____ Data for processing
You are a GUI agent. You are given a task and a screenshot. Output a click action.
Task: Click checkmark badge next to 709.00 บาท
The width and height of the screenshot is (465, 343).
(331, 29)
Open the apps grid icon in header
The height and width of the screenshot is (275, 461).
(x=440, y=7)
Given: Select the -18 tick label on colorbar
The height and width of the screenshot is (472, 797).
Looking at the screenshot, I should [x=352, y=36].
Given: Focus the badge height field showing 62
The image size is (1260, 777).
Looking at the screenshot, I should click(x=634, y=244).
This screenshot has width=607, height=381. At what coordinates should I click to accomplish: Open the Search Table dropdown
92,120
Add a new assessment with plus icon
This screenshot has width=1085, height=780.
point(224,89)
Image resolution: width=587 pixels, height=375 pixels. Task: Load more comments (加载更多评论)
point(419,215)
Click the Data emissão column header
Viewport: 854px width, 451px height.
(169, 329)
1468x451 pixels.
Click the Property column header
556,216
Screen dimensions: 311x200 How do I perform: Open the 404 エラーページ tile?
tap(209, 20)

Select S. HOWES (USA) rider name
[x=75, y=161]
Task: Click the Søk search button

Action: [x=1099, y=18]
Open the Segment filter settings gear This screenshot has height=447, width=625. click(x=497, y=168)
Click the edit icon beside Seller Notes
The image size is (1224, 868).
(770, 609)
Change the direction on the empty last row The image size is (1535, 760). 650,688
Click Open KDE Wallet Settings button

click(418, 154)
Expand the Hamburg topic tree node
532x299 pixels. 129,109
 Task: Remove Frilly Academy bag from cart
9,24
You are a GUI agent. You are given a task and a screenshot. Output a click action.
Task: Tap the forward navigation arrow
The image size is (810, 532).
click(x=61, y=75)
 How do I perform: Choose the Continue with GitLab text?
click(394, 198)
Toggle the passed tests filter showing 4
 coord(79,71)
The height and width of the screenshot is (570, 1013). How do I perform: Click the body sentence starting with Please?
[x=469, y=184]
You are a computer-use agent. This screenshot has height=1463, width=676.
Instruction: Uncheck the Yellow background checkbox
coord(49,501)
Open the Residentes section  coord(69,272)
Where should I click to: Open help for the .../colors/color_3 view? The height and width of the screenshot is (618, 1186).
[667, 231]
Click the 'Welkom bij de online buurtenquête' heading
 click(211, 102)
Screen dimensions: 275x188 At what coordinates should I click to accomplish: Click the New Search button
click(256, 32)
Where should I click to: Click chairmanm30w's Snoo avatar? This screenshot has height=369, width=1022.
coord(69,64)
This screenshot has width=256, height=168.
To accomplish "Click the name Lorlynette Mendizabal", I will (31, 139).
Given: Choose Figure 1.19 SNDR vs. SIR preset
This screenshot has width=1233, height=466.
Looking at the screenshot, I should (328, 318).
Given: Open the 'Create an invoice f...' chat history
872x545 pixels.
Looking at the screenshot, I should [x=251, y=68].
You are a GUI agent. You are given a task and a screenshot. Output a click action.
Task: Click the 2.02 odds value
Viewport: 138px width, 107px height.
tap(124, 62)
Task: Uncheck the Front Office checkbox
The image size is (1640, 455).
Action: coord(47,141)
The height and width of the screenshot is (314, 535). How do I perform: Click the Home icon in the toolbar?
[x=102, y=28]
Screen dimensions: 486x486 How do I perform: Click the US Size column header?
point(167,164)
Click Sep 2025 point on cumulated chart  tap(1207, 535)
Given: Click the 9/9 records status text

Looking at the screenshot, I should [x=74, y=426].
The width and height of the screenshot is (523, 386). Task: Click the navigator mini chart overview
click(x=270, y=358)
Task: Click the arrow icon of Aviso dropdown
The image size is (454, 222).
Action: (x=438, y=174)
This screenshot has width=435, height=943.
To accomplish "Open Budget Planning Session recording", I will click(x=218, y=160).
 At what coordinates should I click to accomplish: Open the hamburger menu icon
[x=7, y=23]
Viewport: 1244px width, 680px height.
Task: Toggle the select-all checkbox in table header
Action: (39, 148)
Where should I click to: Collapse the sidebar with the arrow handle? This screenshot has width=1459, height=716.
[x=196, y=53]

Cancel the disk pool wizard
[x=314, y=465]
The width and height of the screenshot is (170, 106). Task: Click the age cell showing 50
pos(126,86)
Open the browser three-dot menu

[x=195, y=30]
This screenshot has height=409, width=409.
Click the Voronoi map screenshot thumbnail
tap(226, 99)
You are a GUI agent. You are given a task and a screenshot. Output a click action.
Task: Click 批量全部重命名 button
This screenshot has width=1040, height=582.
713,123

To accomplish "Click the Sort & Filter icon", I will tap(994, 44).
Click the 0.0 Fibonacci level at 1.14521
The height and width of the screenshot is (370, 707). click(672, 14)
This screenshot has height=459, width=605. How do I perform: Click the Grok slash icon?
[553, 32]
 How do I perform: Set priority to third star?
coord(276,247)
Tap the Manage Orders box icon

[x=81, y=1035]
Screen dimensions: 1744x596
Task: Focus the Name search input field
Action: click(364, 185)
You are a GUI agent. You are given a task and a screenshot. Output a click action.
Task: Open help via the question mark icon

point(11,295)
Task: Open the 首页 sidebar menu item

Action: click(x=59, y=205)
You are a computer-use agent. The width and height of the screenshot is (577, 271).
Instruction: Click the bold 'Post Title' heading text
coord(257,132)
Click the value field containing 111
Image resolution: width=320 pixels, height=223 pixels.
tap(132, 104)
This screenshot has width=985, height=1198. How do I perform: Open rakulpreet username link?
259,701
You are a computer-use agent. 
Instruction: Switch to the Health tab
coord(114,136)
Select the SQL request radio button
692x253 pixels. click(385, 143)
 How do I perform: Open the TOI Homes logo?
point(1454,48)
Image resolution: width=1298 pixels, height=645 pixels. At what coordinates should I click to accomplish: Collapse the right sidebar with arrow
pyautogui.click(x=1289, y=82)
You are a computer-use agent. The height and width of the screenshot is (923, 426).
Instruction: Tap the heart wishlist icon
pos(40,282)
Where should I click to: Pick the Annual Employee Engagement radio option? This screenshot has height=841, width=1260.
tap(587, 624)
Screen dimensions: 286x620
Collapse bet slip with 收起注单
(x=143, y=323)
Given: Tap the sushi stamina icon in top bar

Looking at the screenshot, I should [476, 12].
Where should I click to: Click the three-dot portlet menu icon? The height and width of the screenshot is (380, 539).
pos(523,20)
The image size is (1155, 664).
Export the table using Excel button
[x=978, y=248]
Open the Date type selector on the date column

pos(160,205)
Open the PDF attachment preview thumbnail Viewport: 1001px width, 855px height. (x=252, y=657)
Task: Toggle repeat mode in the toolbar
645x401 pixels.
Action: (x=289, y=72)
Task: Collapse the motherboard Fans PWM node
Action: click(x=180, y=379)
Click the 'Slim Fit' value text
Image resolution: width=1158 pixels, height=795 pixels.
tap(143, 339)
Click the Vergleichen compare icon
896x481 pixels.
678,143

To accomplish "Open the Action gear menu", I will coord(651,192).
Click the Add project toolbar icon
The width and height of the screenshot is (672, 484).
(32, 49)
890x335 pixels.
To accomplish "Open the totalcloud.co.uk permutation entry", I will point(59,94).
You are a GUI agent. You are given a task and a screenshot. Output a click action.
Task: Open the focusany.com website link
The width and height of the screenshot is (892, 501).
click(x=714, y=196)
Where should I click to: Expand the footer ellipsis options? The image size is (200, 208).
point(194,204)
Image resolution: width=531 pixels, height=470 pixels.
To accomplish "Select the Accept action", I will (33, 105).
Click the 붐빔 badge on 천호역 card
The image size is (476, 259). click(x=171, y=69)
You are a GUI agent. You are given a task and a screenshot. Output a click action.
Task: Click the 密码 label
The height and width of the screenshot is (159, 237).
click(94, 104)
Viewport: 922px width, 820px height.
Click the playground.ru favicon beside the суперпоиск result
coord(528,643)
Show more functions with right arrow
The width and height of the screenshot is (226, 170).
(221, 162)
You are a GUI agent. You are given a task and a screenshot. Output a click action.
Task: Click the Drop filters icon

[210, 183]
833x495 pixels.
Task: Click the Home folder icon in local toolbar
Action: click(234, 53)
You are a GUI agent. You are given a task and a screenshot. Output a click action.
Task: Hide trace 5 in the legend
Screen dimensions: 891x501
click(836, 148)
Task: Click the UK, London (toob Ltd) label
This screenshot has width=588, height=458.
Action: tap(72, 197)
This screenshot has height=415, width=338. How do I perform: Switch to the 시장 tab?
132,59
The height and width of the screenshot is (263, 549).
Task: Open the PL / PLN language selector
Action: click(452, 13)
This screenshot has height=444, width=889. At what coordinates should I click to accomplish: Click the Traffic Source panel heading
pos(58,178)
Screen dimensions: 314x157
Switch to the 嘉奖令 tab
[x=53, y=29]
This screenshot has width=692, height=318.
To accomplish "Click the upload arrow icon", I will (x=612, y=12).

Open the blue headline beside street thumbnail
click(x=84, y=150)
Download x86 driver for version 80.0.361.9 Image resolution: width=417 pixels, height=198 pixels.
________
**About this exercise:** Each line above that includes the word "label" is to be copied.

**Result of the task:**
Given: Select the -18 tick label on colorbar
Task: Click the 密码 label
Task: Click the UK, London (toob Ltd) label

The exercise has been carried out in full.